The Kick-off! software includes the ability to monitor applications for crashes and other failures using "Rebound! Timer" technology. This support enables our Kick-off! product to monitor your application for failures and automatically take recovery steps. This document describes how to add Rebound! support to your applications.
Rebound! Timers are the means by which Kick-off! monitors applications for failures. Applications can use Rebound! Timers to periodically "check in" with the Kick-off! software, letting it make sure applications are always running normally. The addition of application level failure detection complements Kick-off!'s native ability to detect and respond to system level failures. Together they provide a robust means of ensuring that critical applications are always available.
The Kick-off! software keeps a separate Rebound! Timer for each application. Once set, the timer starts counting down to zero. If any active timer ever actually reaches zero, the Kick-off! software will restart the computer. It is the application's duty to periodically update ("tickle") its timer during normal operation and to close it when the application quits.
For example, a web server application could set its Rebound! Timer to 60 seconds when it starts up. It then updates the timer to its original value once every 15 seconds. Under normal operation, the timer will never go far below 45 seconds before being reset. However, if the server application crashes, it will stop tickling. Its timer will continue counting down and will reach zero ("expire") within 60 seconds. Kick-off! will then restart the computer.

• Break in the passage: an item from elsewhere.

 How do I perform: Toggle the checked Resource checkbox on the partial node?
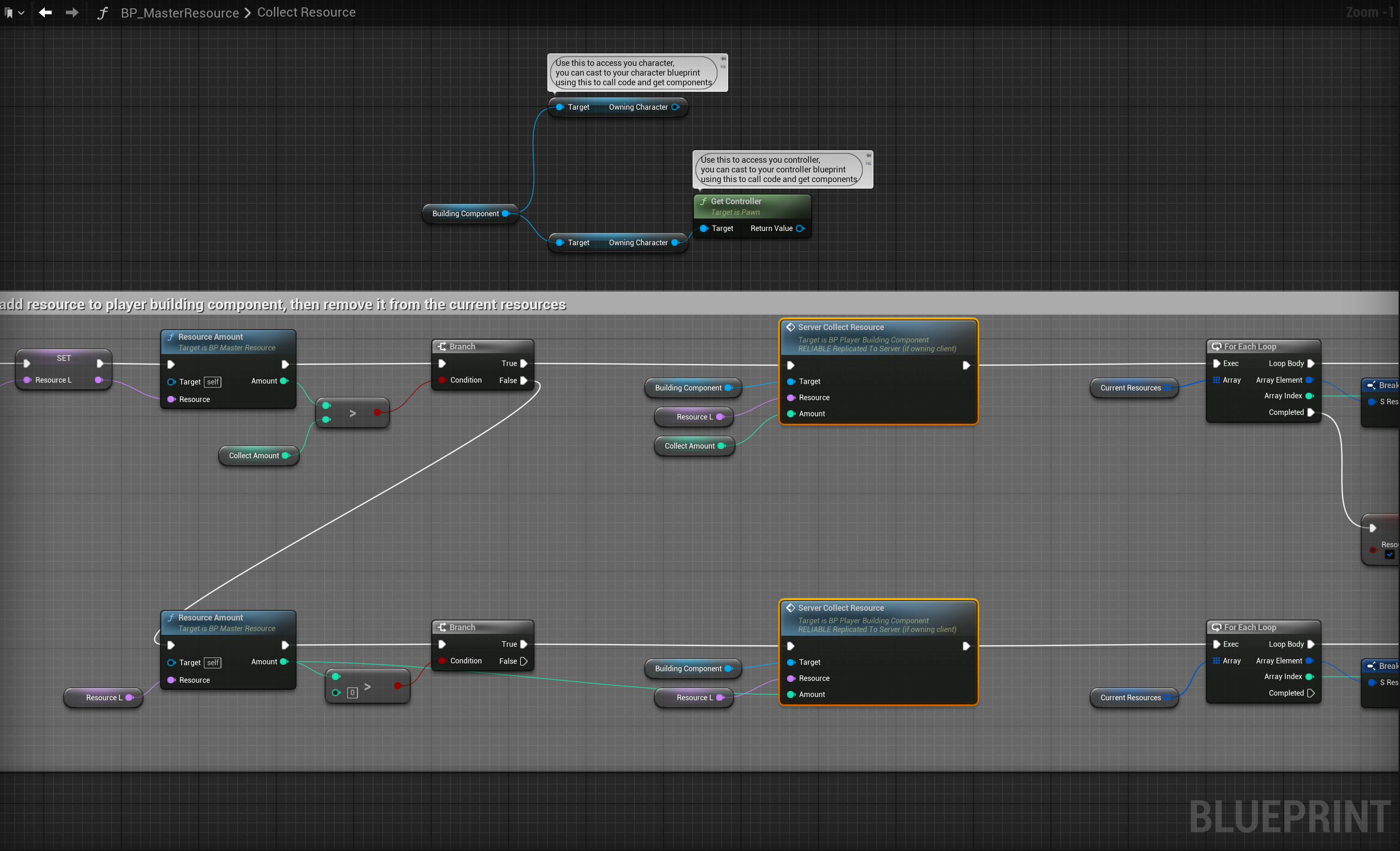1390,555
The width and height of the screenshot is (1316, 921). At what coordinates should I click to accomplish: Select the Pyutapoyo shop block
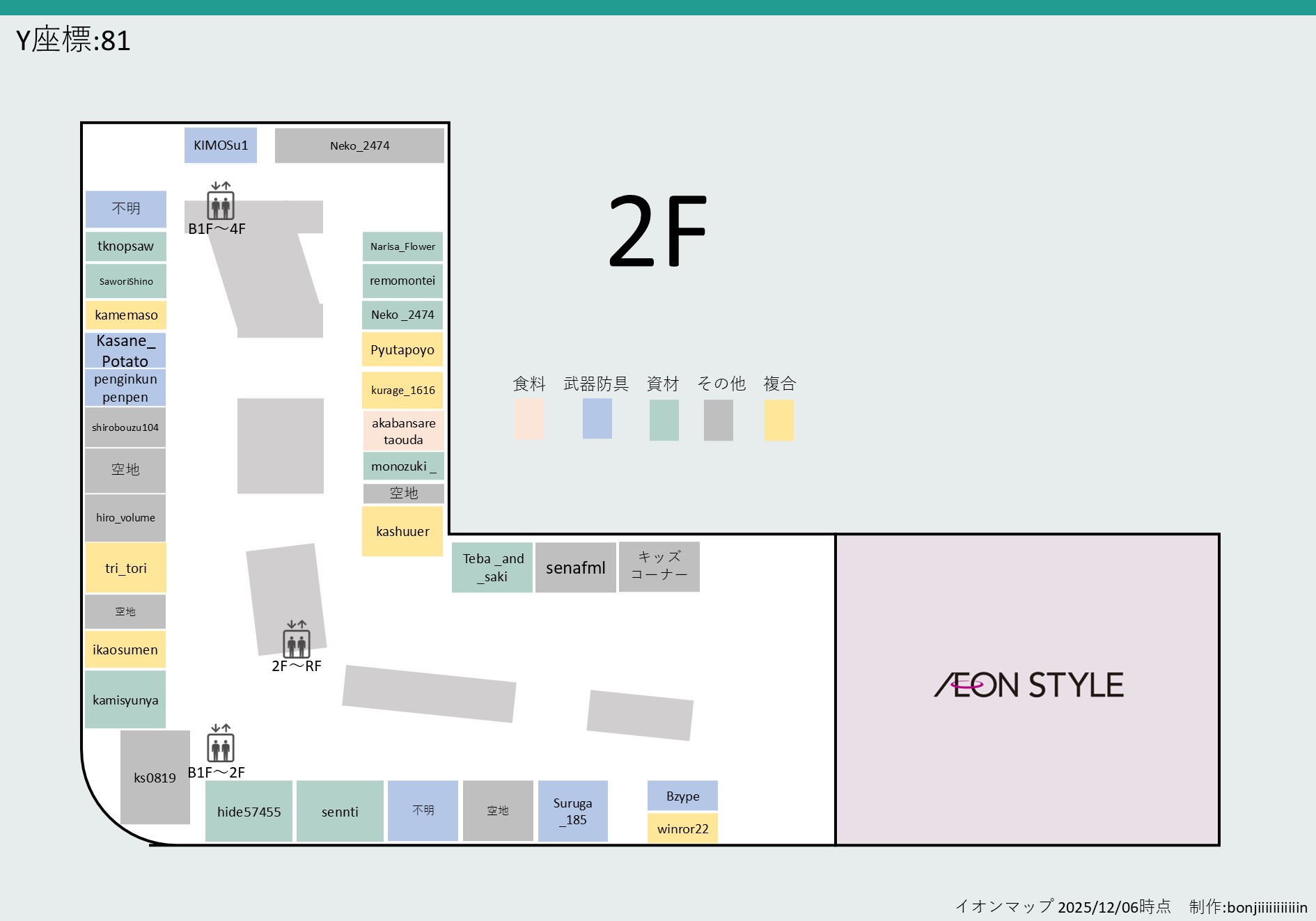[x=402, y=349]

Rebound! Timers were designed as a "dead-man's switch" to allow Kick-off! to take corrective action when an application fails for some reason. For this reason, you should ensure that your timers will only reach zero if something has actually gone wrong. We recommend the following:
To implement a Rebound! Timer in your application, you must link the "libkickoff.a" static library into your project, and include "ko_sdk.h" in your relevant source files. The header file "ko_sdk.h" includes detailed documentation on the Rebound! Timer functions.
Location of library: /usr/local/lib/libkickoff.a
Location of header file: /usr/local/include/kickoff/ko_sdk.h
int ko_init(void);
To open a new Rebound! Timer, call the 'ko_init()' function. The function will return 0 on success, and -1 on failure.
int ko_set_watchdog(u_int32_t secs);
To update an existing Rebound! Timer, call the 'ko_set_watchdog(num-seconds)' function.
void ko_finish(void);
When you are finished with the timer, call the 'ko_finish()' procedure.
Note: Again, it is essential to properly close your timers before your application quits. Otherwise, the Kick-off! software will think it has crashed.